(TASK DATA)
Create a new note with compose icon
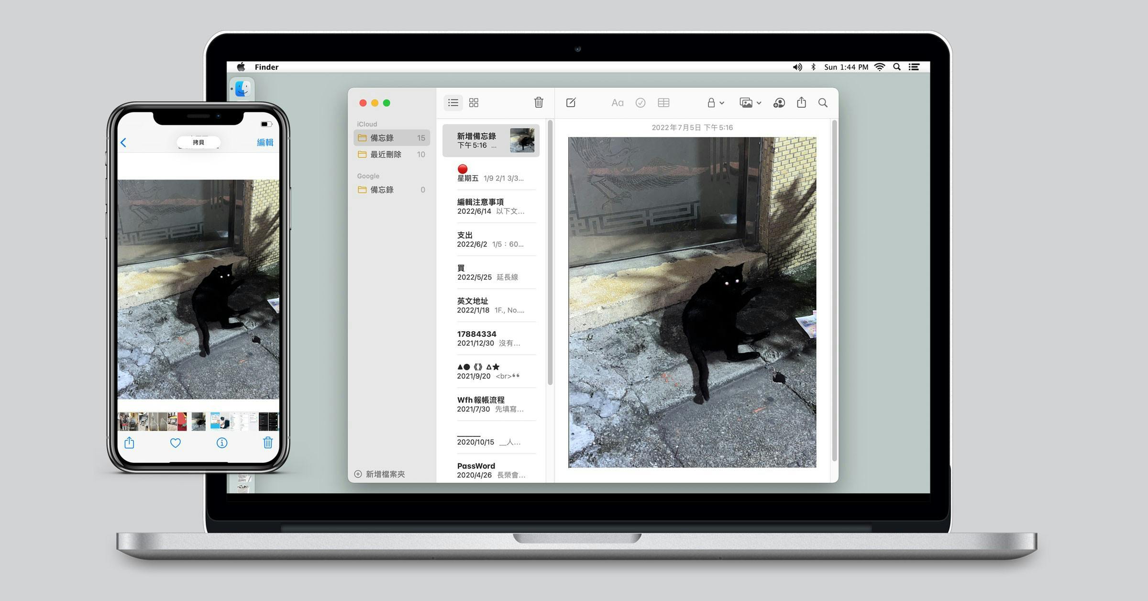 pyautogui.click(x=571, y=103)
(End TASK DATA)
(TASK DATA)
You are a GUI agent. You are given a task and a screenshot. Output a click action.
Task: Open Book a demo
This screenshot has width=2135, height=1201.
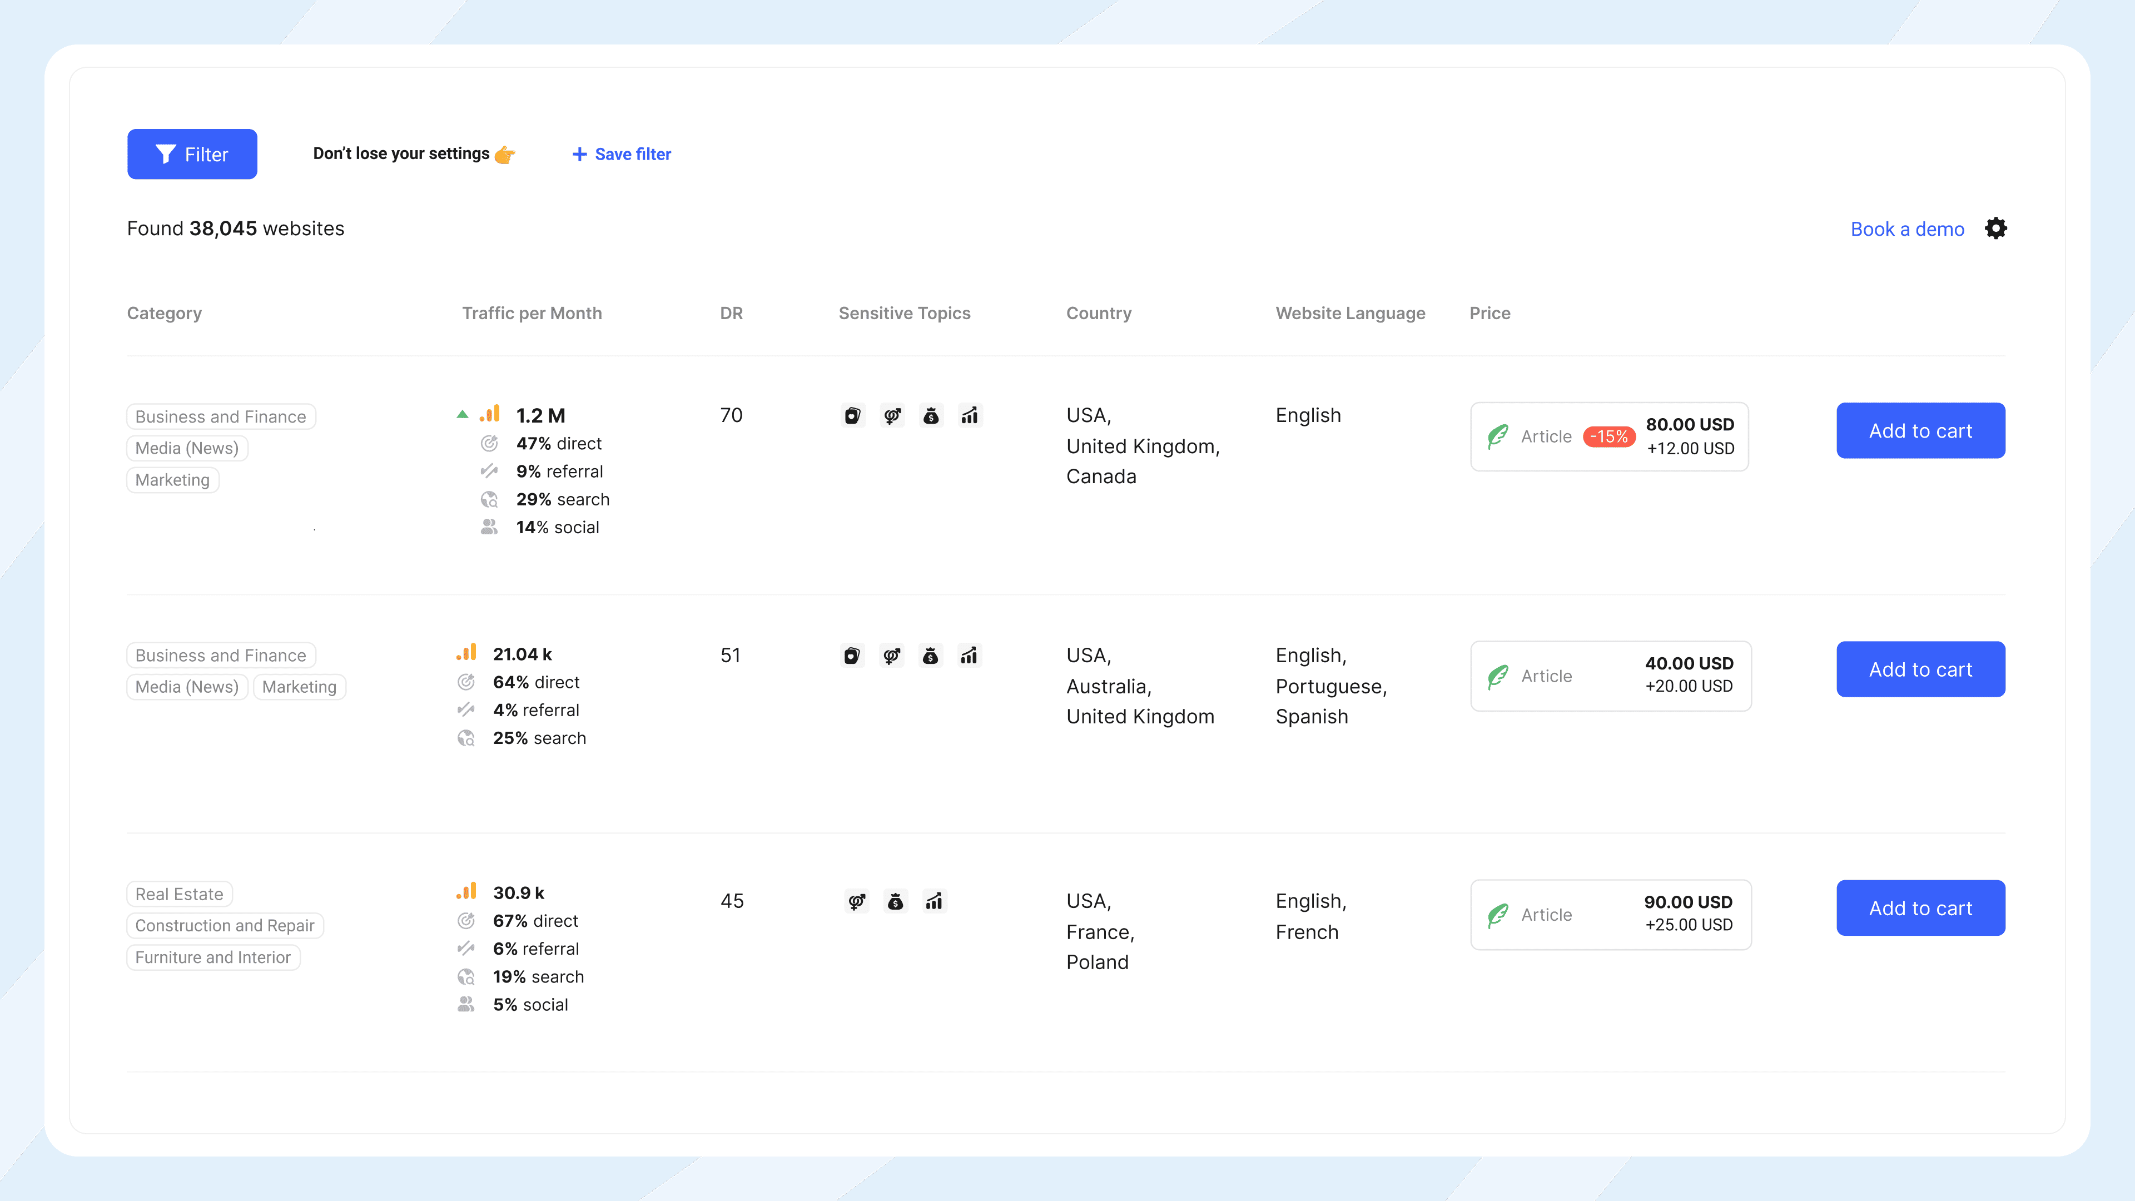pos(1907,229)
(End TASK DATA)
(TASK DATA)
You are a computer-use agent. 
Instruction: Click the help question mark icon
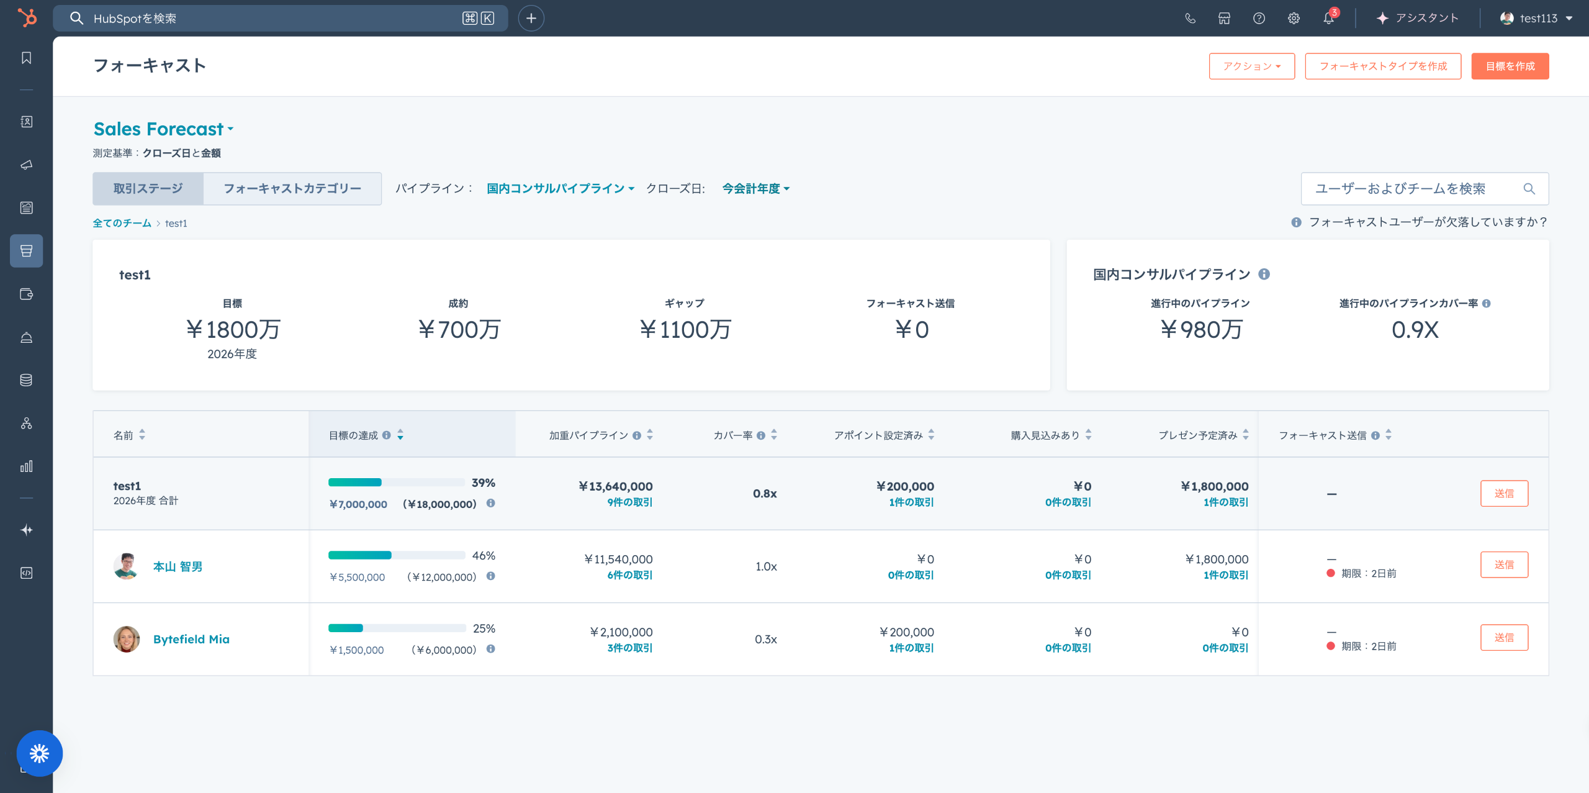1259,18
(End TASK DATA)
- [TRY IT]:
From the records above, pull every line that has the string "agent" and copy it.

- [RESPONSE BOX]:
You are a GUI agent. You are given a task and a screenshot. Output a click action.
You are a computer-use agent. 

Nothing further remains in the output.